A wrongful imprisonment lawsuit filed by an Evansville family against local police has been put to rest years after three teens were allegedly coerced into confessing to murdering their homeless uncle — something the accused claim never happened.
Siblings William, Deadra and Andrea Hurt — respectively aged 18, 19 and 16 at the time — were arrested in June 2012 after the body of their “Uncle Mark” washed up on the banks of the Ohio River.
Earlier this month, the Hurt family settled a wrongful imprisonment lawsuit they filed in the U.S. District Court for the Southern District of Indiana, Evansville Division, back in 2014 against Evansville and Kentucky police officers and the state medical examiner.
In Hurt v. Vantlin, et al., 3:14-cv-00092, the Hurt family maintained that Marcus Golike, a 54-year-old homeless man and foster brother to their mother, was diagnosed with paranoid schizophrenia and had often threatened to jump off of a bridge near where his body was found.
William was the last person to see Golike before his death, the lawsuit states. The two were close and had played chess together at the Hurts’ family home that evening before Golike left for the night.
Although “ample evidence of suicide existed” and no evidence indicated the siblings murdered Golike, the lawsuit alleged all three were harshly interrogated for several hours at a time until they ultimately gave false confessions, according to the family’s attorney, Theresa Kleinhaus of Loevy & Loevy in Chicago.

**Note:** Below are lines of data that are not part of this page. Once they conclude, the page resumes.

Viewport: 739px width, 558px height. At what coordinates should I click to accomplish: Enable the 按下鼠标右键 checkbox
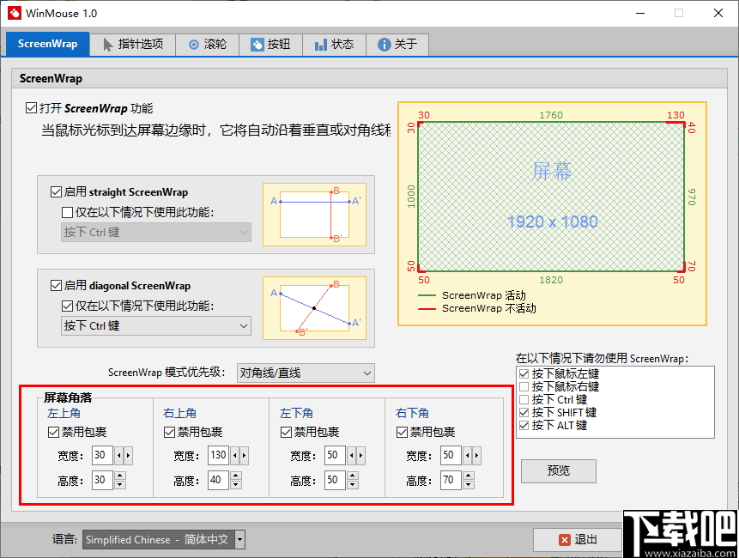(x=523, y=388)
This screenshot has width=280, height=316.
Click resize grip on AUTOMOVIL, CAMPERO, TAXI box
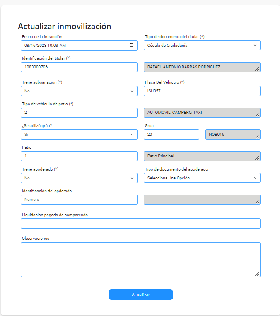(x=257, y=115)
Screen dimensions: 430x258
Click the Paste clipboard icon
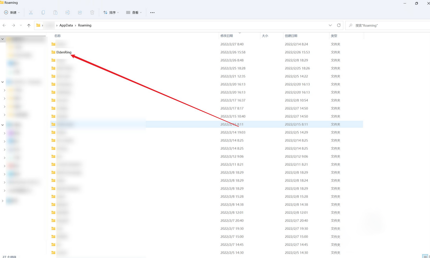tap(55, 12)
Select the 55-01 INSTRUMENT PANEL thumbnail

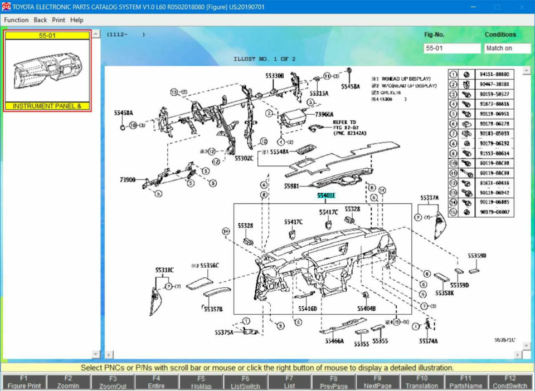click(x=48, y=70)
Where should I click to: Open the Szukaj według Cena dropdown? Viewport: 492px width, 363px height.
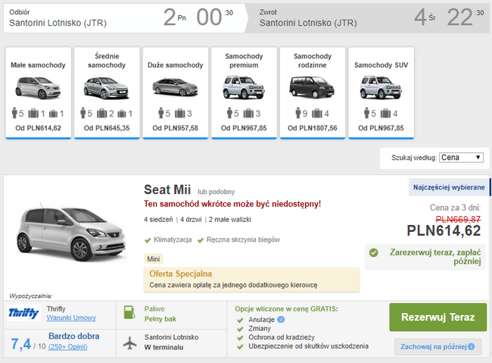click(x=461, y=158)
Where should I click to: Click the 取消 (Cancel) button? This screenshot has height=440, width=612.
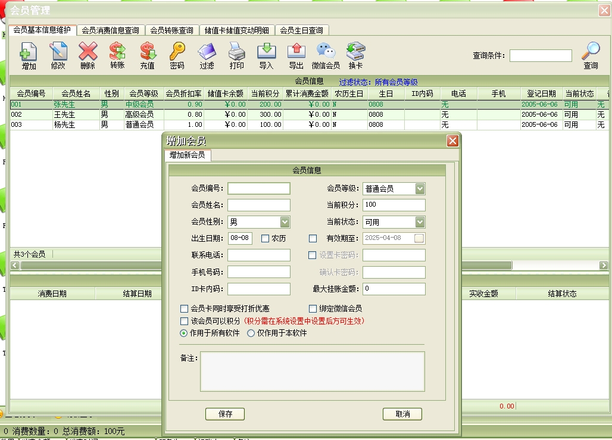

William was charged but later acquitted of murder and robbery resulting in bodily injury after spending more than seven months in jail. Charges against Deadra were eventually dismissed after she spent three months in jail. Prosecutors declined to pursue Andrea’s case after she spent one week in jail.
Both the Indiana Southern District Court and the 7th Circuit Court of Appeals declined to fully award summary judgment to any of the defendants in the siblings’ suit except for medical examiner Amy Burrows-Beckham.
Specifically, the 7th Circuit Court of Appeals in January 2018 allowed the suit to proceed after determining that qualified immunity was not appropriate for certain claims against the officers.
The parties settled the suit before it could get there, however. Kleinhaus told The Indiana Lawyer that while the case is a significant victory for civil rights, details on the settlement figure could not be shared.
“This settlement is a huge victory for the Hurts and demonstrates their innocence once again,” Kleinhaus said in an. Aug. 10 statement. “We hope this significant win deters other law enforcement officers in Evansville and beyond from ever repeating the coercion they inflicted on the Hurts.”
IL has reached out to defense counsel for comment.